Questi uccelli prediligono luoghi tranquilli, la vaste pianure; sono vigili e diffidenti.
Quando nei luoghi in cui vivono notano dei cambiamenti improvvisi si allontano anche per parecchio tempo.
La testa e le penne sono di color grigio cenere, le piume del dorso sono giallo rossastro, attraversate da strisce nere, sul ventre lle piume sono di un giallo sporco e bianche.
Il maschio presenta lunghi ciuffi di setole biancastre alla base del becco che possono raggiungere anche i 20 cm.
A seconda delle specie, le otarde misurano da 40 a 120 cm ed hanno un'apertura alare di 1-2,5 m. con un peso che oscilla da 16 a 22 kg; alcuni maschi pesano il doppio delle femmine.
In Portogallo vivono 1400 esemplari; circa 6000-7000 esemplari, vivono in Russia, e 23.000 in Spagna. Popolazioni numerose si trovano ancora in Ungheria dove si chiama tùzok ed è l'uccello nazionale.

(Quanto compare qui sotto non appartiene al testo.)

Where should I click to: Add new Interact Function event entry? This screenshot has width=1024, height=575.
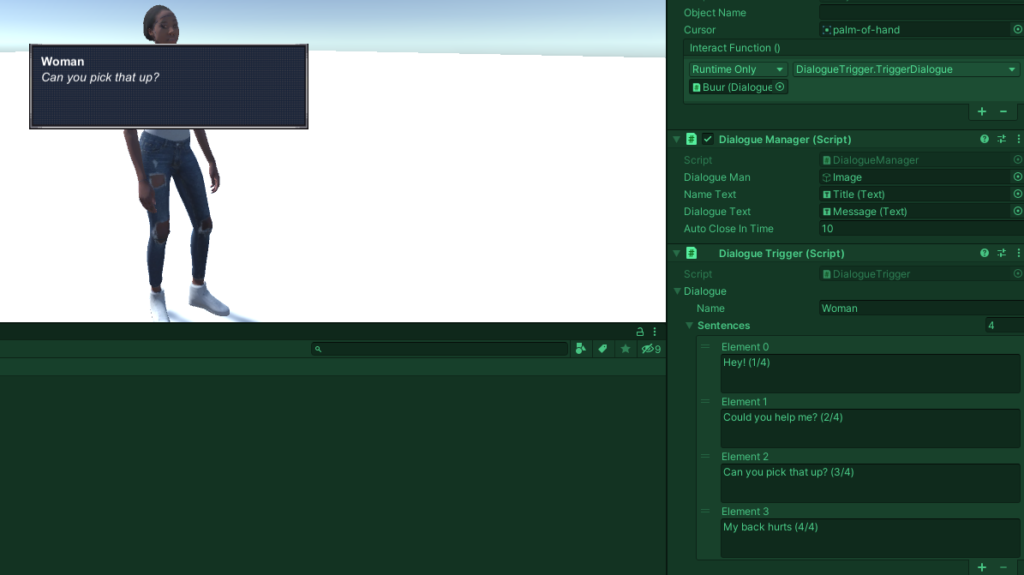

Nel febbraio 2006 in Ungheria erano presenti 1350 esemplari, ben pochi rispetto ai 10.000-12.000 che vivevano in questo paese prima della seconda guerra mondiale. Le otarde rimangono spesso mutilate od uccise dai cavi che, in Ungheria, vengono posti alla stessa altezza di volo di questi uccelli, attualmente con il fissaggio di avvisi luminosi si cerca di limitare gli impatti mortali.
Le popolazioni europee tendono ad essere residenti mentre quelle asiatiche migrano a sudi per l'inverno.
Anticamente venivano cacciate con un veicolo tirato da cavalli e mascherato con della paglia, al giorno d'oggi con trattori mimetizzati.
L'otarda è diffidente e quando scopre di essere stata ingannata, se non ci ha rimesso le penne, scansa qualsiasi altro veicolo ruotato.
Il cacciatore allora deve travestirsi da contadino e, prima di avvicinarsi ancor di più, attendere di diventare parte integrante del paesaggio.
Si racconta di una otarda maggiore che, con un 'ala spaccata da un'ultima cartuccia, attese il cacciatore che le correva addosso per finirla, ma non si lasciò ammazzare: con colpi di becco e d'ala sana, lo convinse a rinunciare.